Records —
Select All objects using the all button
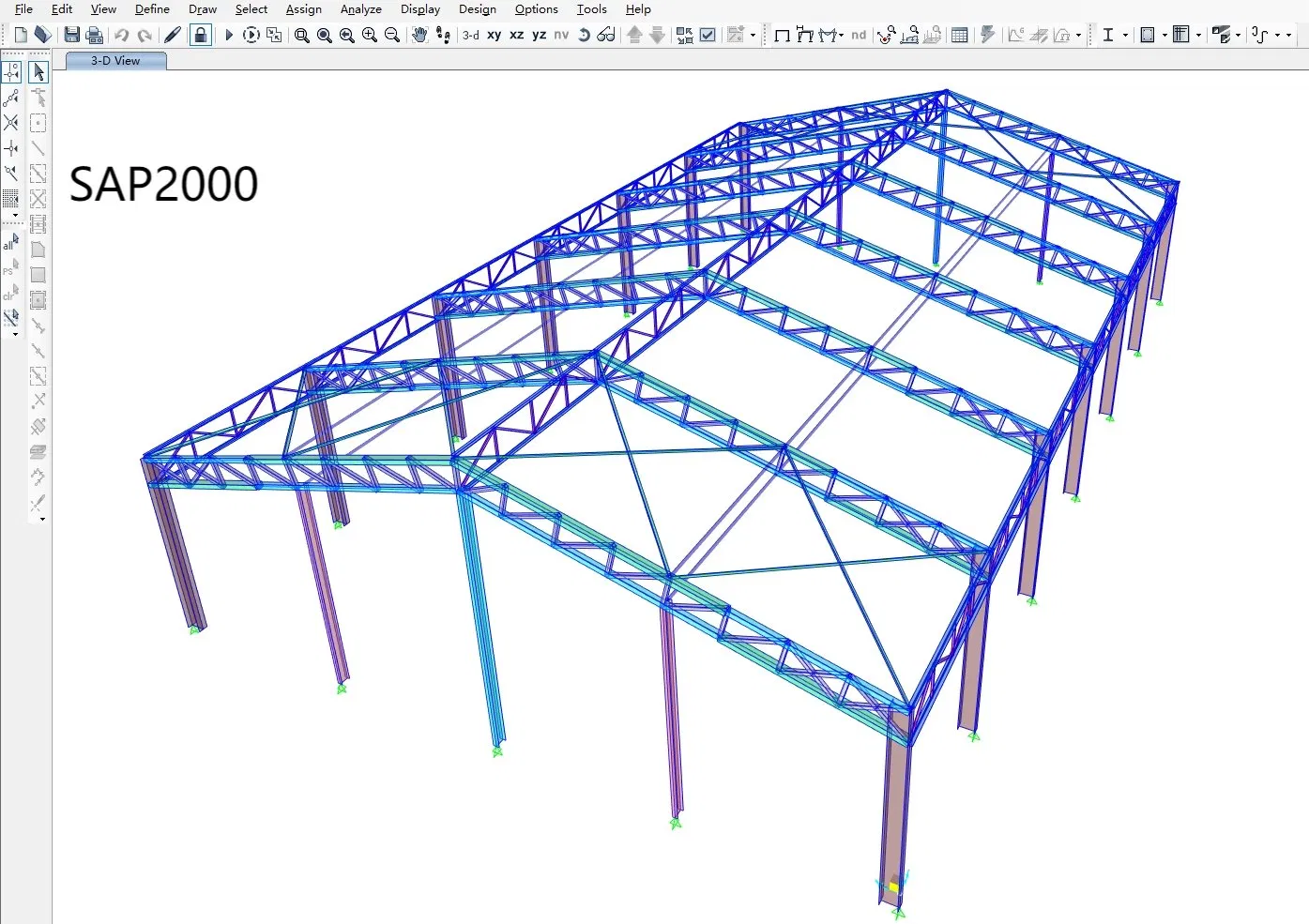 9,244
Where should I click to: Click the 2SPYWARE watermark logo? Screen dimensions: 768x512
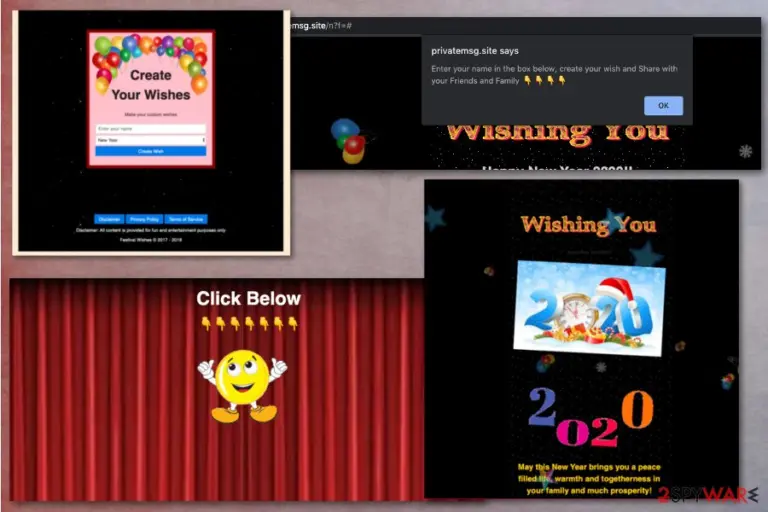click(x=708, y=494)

--

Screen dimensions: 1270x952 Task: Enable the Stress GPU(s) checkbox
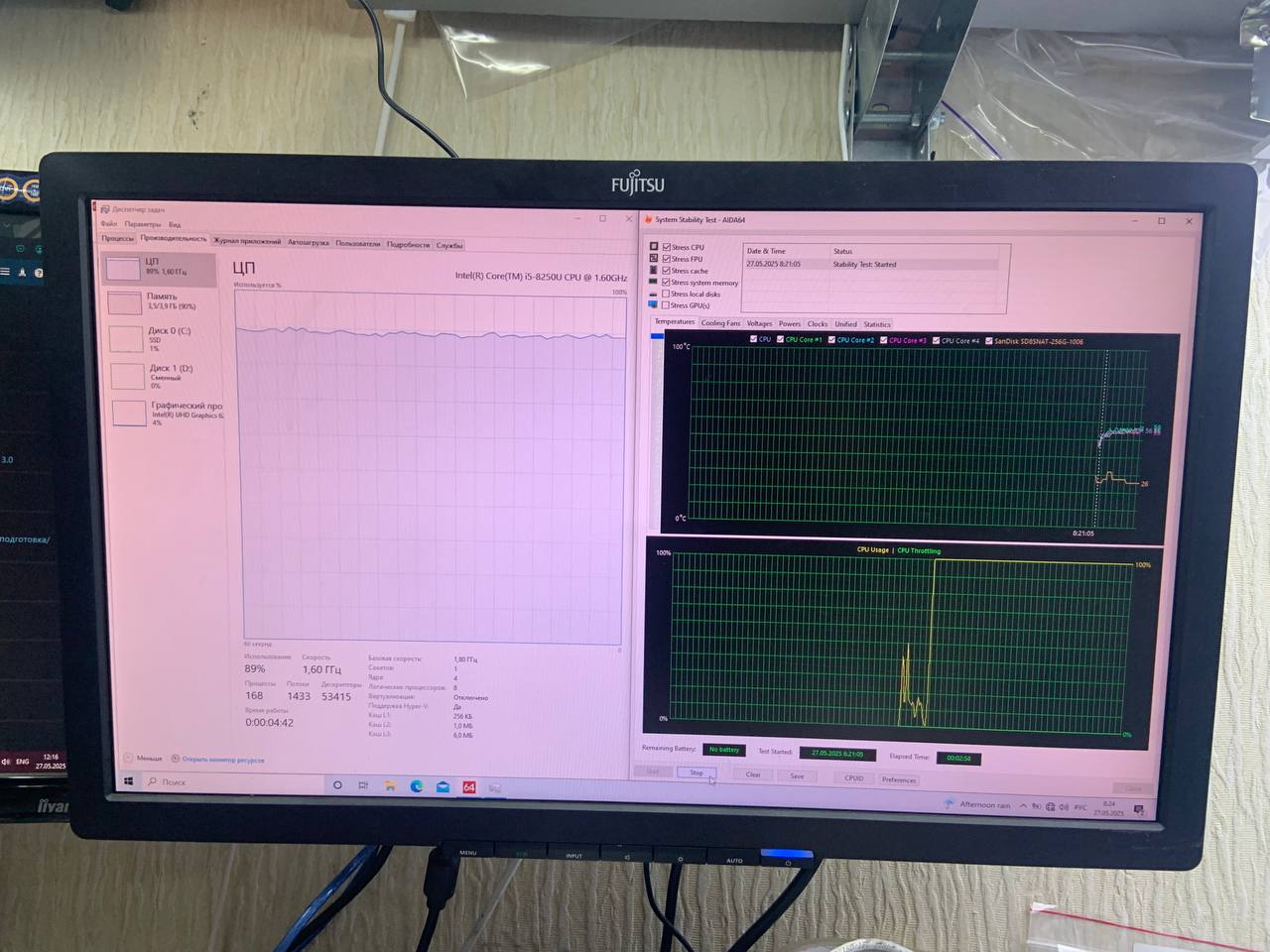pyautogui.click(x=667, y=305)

--

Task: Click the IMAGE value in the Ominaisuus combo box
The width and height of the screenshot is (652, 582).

Problem requirements —
What you return must be the lines above that run from the line with "Task: Click the" to the line with "The width and", inclusive, each copied exactly.

Answer to this task —
Task: Click the IMAGE value in the Ominaisuus combo box
The width and height of the screenshot is (652, 582).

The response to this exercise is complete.